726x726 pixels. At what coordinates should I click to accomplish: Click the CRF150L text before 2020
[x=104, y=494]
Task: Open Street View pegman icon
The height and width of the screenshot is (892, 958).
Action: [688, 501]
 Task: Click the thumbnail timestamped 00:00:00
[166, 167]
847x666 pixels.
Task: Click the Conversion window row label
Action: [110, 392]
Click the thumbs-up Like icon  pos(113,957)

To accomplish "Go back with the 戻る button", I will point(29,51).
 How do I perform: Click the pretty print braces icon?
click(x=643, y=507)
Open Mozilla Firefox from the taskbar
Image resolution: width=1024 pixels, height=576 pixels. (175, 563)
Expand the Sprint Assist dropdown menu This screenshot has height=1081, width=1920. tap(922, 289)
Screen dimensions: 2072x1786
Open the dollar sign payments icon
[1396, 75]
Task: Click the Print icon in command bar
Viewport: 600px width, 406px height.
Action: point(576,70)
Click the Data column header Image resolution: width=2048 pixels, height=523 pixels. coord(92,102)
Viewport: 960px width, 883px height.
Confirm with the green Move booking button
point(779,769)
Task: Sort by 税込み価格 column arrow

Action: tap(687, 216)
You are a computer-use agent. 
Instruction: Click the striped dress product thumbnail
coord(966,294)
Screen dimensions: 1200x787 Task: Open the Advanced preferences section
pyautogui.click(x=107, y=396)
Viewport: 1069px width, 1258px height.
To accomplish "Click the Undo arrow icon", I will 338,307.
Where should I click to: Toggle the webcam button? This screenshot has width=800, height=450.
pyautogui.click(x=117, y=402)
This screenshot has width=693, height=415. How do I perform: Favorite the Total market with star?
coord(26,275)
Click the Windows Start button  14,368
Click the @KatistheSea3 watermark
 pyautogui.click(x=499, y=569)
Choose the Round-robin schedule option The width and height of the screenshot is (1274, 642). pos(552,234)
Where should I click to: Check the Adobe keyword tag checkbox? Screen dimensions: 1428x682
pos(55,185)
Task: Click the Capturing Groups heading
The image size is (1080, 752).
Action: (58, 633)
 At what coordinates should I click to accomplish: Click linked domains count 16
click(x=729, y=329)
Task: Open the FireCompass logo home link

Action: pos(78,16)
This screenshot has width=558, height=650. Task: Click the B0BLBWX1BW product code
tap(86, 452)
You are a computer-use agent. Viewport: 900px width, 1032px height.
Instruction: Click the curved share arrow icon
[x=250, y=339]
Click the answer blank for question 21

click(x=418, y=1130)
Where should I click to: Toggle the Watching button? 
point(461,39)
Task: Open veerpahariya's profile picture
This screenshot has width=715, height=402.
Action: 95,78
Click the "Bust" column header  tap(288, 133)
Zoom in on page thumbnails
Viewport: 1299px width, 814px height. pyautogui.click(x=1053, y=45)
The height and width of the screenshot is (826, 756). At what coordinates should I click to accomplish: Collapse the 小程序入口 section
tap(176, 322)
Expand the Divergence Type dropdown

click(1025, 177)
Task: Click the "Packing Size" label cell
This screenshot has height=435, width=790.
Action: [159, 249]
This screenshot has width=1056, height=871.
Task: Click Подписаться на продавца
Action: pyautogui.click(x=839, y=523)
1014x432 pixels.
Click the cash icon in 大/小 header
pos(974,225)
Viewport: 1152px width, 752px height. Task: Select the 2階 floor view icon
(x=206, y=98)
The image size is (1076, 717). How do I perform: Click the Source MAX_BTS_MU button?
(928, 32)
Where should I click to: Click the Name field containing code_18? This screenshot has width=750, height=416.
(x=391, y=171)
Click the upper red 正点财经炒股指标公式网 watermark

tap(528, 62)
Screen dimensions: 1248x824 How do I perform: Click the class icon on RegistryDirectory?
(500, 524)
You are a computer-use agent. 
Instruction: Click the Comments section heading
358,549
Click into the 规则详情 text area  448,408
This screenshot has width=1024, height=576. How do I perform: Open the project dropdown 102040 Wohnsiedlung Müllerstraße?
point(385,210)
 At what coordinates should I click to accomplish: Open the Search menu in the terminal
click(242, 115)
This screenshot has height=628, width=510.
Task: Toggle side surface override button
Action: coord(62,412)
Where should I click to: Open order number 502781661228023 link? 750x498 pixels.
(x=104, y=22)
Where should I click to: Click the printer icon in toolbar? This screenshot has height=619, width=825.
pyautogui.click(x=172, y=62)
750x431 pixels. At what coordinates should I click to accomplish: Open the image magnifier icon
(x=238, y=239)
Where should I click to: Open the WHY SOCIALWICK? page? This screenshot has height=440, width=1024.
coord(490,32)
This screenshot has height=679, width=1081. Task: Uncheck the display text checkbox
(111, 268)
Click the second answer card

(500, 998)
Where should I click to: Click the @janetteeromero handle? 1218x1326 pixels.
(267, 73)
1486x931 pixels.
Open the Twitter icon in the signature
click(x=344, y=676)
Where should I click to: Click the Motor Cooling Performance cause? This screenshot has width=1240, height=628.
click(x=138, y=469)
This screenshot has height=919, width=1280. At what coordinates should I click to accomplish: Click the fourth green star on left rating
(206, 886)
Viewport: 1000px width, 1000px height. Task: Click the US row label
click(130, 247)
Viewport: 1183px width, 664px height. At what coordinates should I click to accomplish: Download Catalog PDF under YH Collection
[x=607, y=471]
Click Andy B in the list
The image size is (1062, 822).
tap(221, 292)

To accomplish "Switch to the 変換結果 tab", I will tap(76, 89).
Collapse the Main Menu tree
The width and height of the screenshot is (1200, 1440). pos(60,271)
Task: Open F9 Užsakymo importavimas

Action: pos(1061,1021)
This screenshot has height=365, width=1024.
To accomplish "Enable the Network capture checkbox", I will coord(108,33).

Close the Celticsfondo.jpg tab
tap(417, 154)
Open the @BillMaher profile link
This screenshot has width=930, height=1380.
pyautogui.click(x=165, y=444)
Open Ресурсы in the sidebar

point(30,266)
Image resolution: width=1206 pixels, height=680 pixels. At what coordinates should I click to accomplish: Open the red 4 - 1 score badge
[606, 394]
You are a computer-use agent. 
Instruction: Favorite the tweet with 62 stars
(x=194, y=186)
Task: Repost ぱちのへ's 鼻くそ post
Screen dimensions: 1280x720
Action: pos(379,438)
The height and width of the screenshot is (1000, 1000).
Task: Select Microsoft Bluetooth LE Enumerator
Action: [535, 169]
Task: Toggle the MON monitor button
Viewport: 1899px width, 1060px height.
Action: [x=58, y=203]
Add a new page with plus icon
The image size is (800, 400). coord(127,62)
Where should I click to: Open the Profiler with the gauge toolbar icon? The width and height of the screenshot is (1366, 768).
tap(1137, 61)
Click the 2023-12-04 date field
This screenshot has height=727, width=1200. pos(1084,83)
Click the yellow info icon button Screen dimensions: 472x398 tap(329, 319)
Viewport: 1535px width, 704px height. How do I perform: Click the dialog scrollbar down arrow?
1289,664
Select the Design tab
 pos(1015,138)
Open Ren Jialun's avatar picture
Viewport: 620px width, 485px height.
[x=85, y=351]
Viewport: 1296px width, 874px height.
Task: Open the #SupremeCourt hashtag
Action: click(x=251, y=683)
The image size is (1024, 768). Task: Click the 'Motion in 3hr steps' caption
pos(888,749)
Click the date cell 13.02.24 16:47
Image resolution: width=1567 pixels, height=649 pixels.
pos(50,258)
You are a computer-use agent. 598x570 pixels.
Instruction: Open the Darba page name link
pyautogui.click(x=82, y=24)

- - -

◆ **PROBLEM STATEMENT**:
Reproduce the whole listing so that each line matches the original exactly.

◆ **SOLUTION**:
726x726 pixels. At what coordinates should I click to accomplish: Click the CRF150L text before 2020
[x=104, y=494]
Task: Open Street View pegman icon
The height and width of the screenshot is (892, 958).
Action: [688, 501]
 Task: Click the thumbnail timestamped 00:00:00
[166, 167]
847x666 pixels.
Task: Click the Conversion window row label
Action: [110, 392]
Click the thumbs-up Like icon  pos(113,957)

To accomplish "Go back with the 戻る button", I will point(29,51).
 How do I perform: Click the pretty print braces icon?
click(x=643, y=507)
Open Mozilla Firefox from the taskbar
Image resolution: width=1024 pixels, height=576 pixels. (175, 563)
Expand the Sprint Assist dropdown menu This screenshot has height=1081, width=1920. tap(922, 289)
Screen dimensions: 2072x1786
Open the dollar sign payments icon
[1396, 75]
Task: Click the Print icon in command bar
Viewport: 600px width, 406px height.
Action: point(576,70)
Click the Data column header Image resolution: width=2048 pixels, height=523 pixels. coord(92,102)
Viewport: 960px width, 883px height.
Confirm with the green Move booking button
point(779,769)
Task: Sort by 税込み価格 column arrow

Action: tap(687, 216)
You are a computer-use agent. 
Instruction: Click the striped dress product thumbnail
coord(966,294)
Screen dimensions: 1200x787 Task: Open the Advanced preferences section
pyautogui.click(x=107, y=396)
Viewport: 1069px width, 1258px height.
To accomplish "Click the Undo arrow icon", I will 338,307.
Where should I click to: Toggle the webcam button? This screenshot has width=800, height=450.
pyautogui.click(x=117, y=402)
This screenshot has width=693, height=415. How do I perform: Favorite the Total market with star?
coord(26,275)
Click the Windows Start button  14,368
Click the @KatistheSea3 watermark
 pyautogui.click(x=499, y=569)
Choose the Round-robin schedule option The width and height of the screenshot is (1274, 642). pos(552,234)
Where should I click to: Check the Adobe keyword tag checkbox? Screen dimensions: 1428x682
pos(55,185)
Task: Click the Capturing Groups heading
The image size is (1080, 752).
Action: (58, 633)
 At what coordinates should I click to accomplish: Click linked domains count 16
click(x=729, y=329)
Task: Open the FireCompass logo home link

Action: pos(78,16)
This screenshot has width=558, height=650. Task: Click the B0BLBWX1BW product code
tap(86, 452)
You are a computer-use agent. Viewport: 900px width, 1032px height.
Instruction: Click the curved share arrow icon
[x=250, y=339]
Click the answer blank for question 21

click(x=418, y=1130)
Where should I click to: Toggle the Watching button? 
point(461,39)
Task: Open veerpahariya's profile picture
This screenshot has width=715, height=402.
Action: 95,78
Click the "Bust" column header  tap(288, 133)
Zoom in on page thumbnails
Viewport: 1299px width, 814px height. pyautogui.click(x=1053, y=45)
The height and width of the screenshot is (826, 756). At what coordinates should I click to accomplish: Collapse the 小程序入口 section
tap(176, 322)
Expand the Divergence Type dropdown

click(1025, 177)
Task: Click the "Packing Size" label cell
This screenshot has height=435, width=790.
Action: [159, 249]
This screenshot has width=1056, height=871.
Task: Click Подписаться на продавца
Action: pyautogui.click(x=839, y=523)
1014x432 pixels.
Click the cash icon in 大/小 header
pos(974,225)
Viewport: 1152px width, 752px height. Task: Select the 2階 floor view icon
(x=206, y=98)
The image size is (1076, 717). How do I perform: Click the Source MAX_BTS_MU button?
(928, 32)
Where should I click to: Click the Name field containing code_18? This screenshot has width=750, height=416.
(x=391, y=171)
Click the upper red 正点财经炒股指标公式网 watermark

tap(528, 62)
Screen dimensions: 1248x824 How do I perform: Click the class icon on RegistryDirectory?
(500, 524)
You are a computer-use agent. 
Instruction: Click the Comments section heading
358,549
Click into the 规则详情 text area  448,408
This screenshot has width=1024, height=576. How do I perform: Open the project dropdown 102040 Wohnsiedlung Müllerstraße?
point(385,210)
 At what coordinates should I click to accomplish: Open the Search menu in the terminal
click(242, 115)
This screenshot has height=628, width=510.
Task: Toggle side surface override button
Action: coord(62,412)
Where should I click to: Open order number 502781661228023 link? 750x498 pixels.
(x=104, y=22)
Where should I click to: Click the printer icon in toolbar? This screenshot has height=619, width=825.
pyautogui.click(x=172, y=62)
750x431 pixels. At what coordinates should I click to accomplish: Open the image magnifier icon
(x=238, y=239)
Where should I click to: Open the WHY SOCIALWICK? page? This screenshot has height=440, width=1024.
coord(490,32)
This screenshot has height=679, width=1081. Task: Uncheck the display text checkbox
(111, 268)
Click the second answer card

(500, 998)
Where should I click to: Click the @janetteeromero handle? 1218x1326 pixels.
(267, 73)
1486x931 pixels.
Open the Twitter icon in the signature
click(x=344, y=676)
Where should I click to: Click the Motor Cooling Performance cause? This screenshot has width=1240, height=628.
click(x=138, y=469)
This screenshot has height=919, width=1280. At what coordinates should I click to accomplish: Click the fourth green star on left rating
(206, 886)
Viewport: 1000px width, 1000px height. Task: Click the US row label
click(130, 247)
Viewport: 1183px width, 664px height. At what coordinates should I click to accomplish: Download Catalog PDF under YH Collection
[x=607, y=471]
Click Andy B in the list
The image size is (1062, 822).
tap(221, 292)

To accomplish "Switch to the 変換結果 tab", I will tap(76, 89).
Collapse the Main Menu tree
The width and height of the screenshot is (1200, 1440). pos(60,271)
Task: Open F9 Užsakymo importavimas

Action: pos(1061,1021)
This screenshot has height=365, width=1024.
To accomplish "Enable the Network capture checkbox", I will coord(108,33).

Close the Celticsfondo.jpg tab
tap(417, 154)
Open the @BillMaher profile link
This screenshot has width=930, height=1380.
pyautogui.click(x=165, y=444)
Open Ресурсы in the sidebar

point(30,266)
Image resolution: width=1206 pixels, height=680 pixels. At what coordinates should I click to accomplish: Open the red 4 - 1 score badge
[606, 394]
You are a computer-use agent. 
Instruction: Favorite the tweet with 62 stars
(x=194, y=186)
Task: Repost ぱちのへ's 鼻くそ post
Screen dimensions: 1280x720
Action: pos(379,438)
The height and width of the screenshot is (1000, 1000).
Task: Select Microsoft Bluetooth LE Enumerator
Action: [535, 169]
Task: Toggle the MON monitor button
Viewport: 1899px width, 1060px height.
Action: [x=58, y=203]
Add a new page with plus icon
The image size is (800, 400). coord(127,62)
Where should I click to: Open the Profiler with the gauge toolbar icon? The width and height of the screenshot is (1366, 768).
tap(1137, 61)
Click the 2023-12-04 date field
This screenshot has height=727, width=1200. pos(1084,83)
Click the yellow info icon button Screen dimensions: 472x398 tap(329, 319)
Viewport: 1535px width, 704px height. How do I perform: Click the dialog scrollbar down arrow?
1289,664
Select the Design tab
 pos(1015,138)
Open Ren Jialun's avatar picture
Viewport: 620px width, 485px height.
[x=85, y=351]
Viewport: 1296px width, 874px height.
Task: Open the #SupremeCourt hashtag
Action: click(x=251, y=683)
The image size is (1024, 768). Task: Click the 'Motion in 3hr steps' caption
pos(888,749)
Click the date cell 13.02.24 16:47
Image resolution: width=1567 pixels, height=649 pixels.
pos(50,258)
You are a computer-use agent. 598x570 pixels.
Instruction: Open the Darba page name link
pyautogui.click(x=82, y=24)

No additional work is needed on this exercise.